Data from global-positioning-system (GPS) receivers are too unreliable to be used for sole-means navigation by aircraft, according to a study undertaken by the UK Civil Aviation Authority's National Air Traffic Services (NATS).
NATS made the claim after its own trials revealed problems with GPS "outages", availability and integrity, and possible software bugs. One study evaluated data derived from a GPS receiver installed on an in-service British Airways Boeing 747-400 between April 1994 and December 1995. A second study used data from four receivers located on the ground at London's Stansted Airport, for the 12 months to August this year.
NATS says that the two projects "-have illustrated clearly that there are far too many failures in the GPS receivers examined.
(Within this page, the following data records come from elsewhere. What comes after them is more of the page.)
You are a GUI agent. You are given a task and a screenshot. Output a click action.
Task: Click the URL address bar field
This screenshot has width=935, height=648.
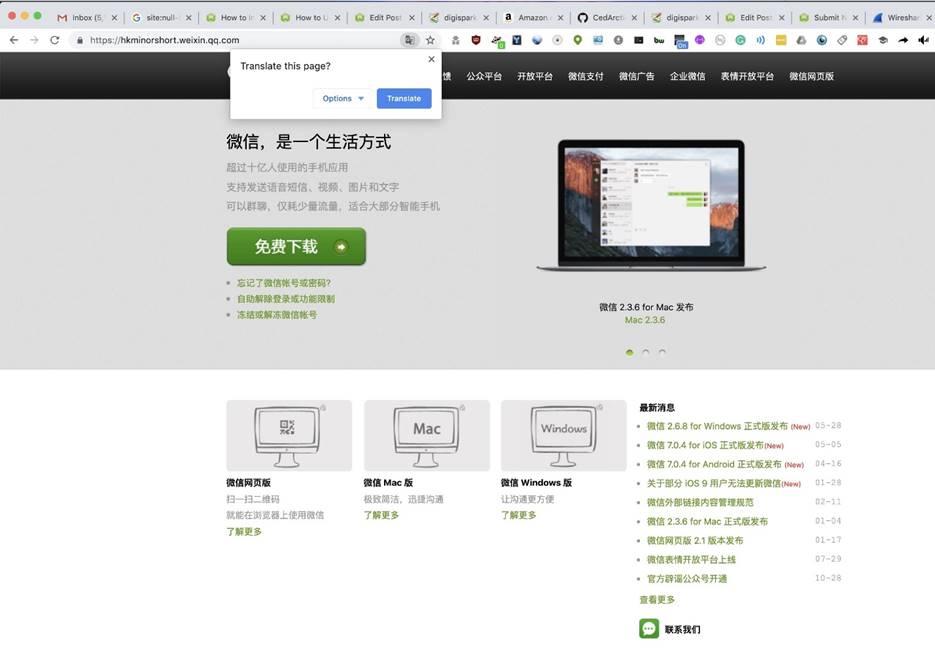click(x=240, y=40)
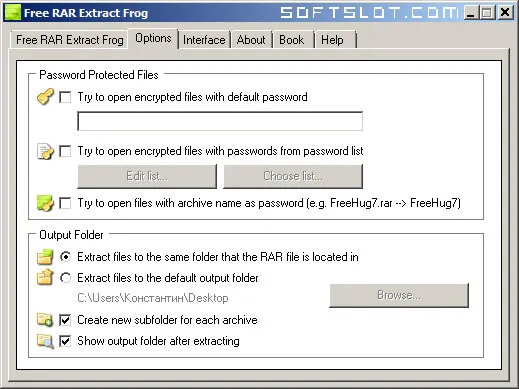Screen dimensions: 519x389
Task: Click the golden key default password icon
Action: coord(45,97)
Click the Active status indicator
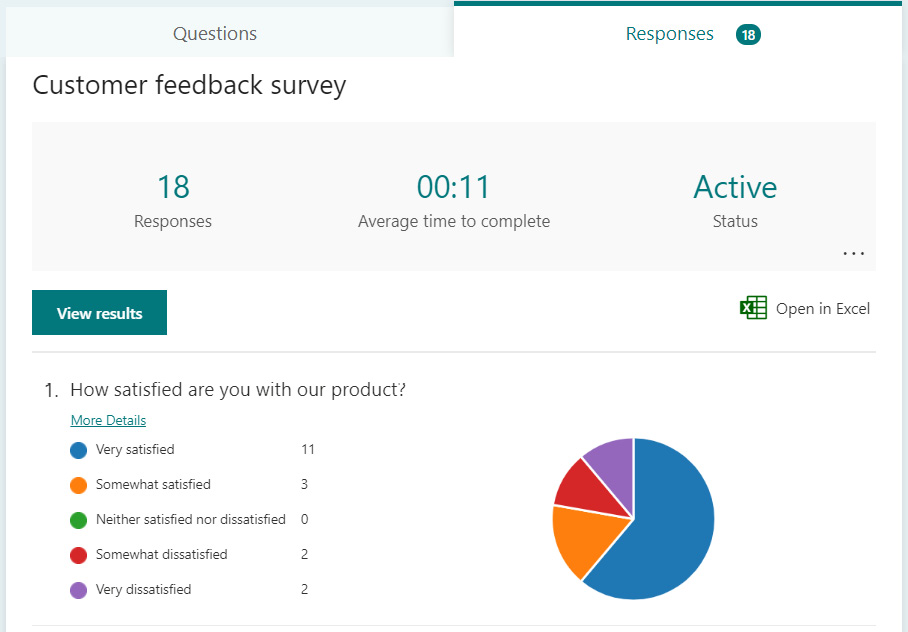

A considerable reduction in such failures will need to be achieved before GPS can be considered a reliable sole-means system."
The 747 data revealed 28 "outages", each lasting an average of 81min, during which the aircraft would have travelled around 1,100km (600nm). NATS says that, while it cannot prove whether the problems were caused by avionics failures or so-called signals-in-space, "-what is certain is that an air-traffic-management system cannot be based on position reports in which more than 3% of the messages hold a useless GPS position report".
Once, the Stansted project recorded a simultaneous outage affecting two identical receivers, prompting NATS to say that adequate redundancy may have to be achieved using dissimilar receivers, or GPS receivers coupled with inertial platforms.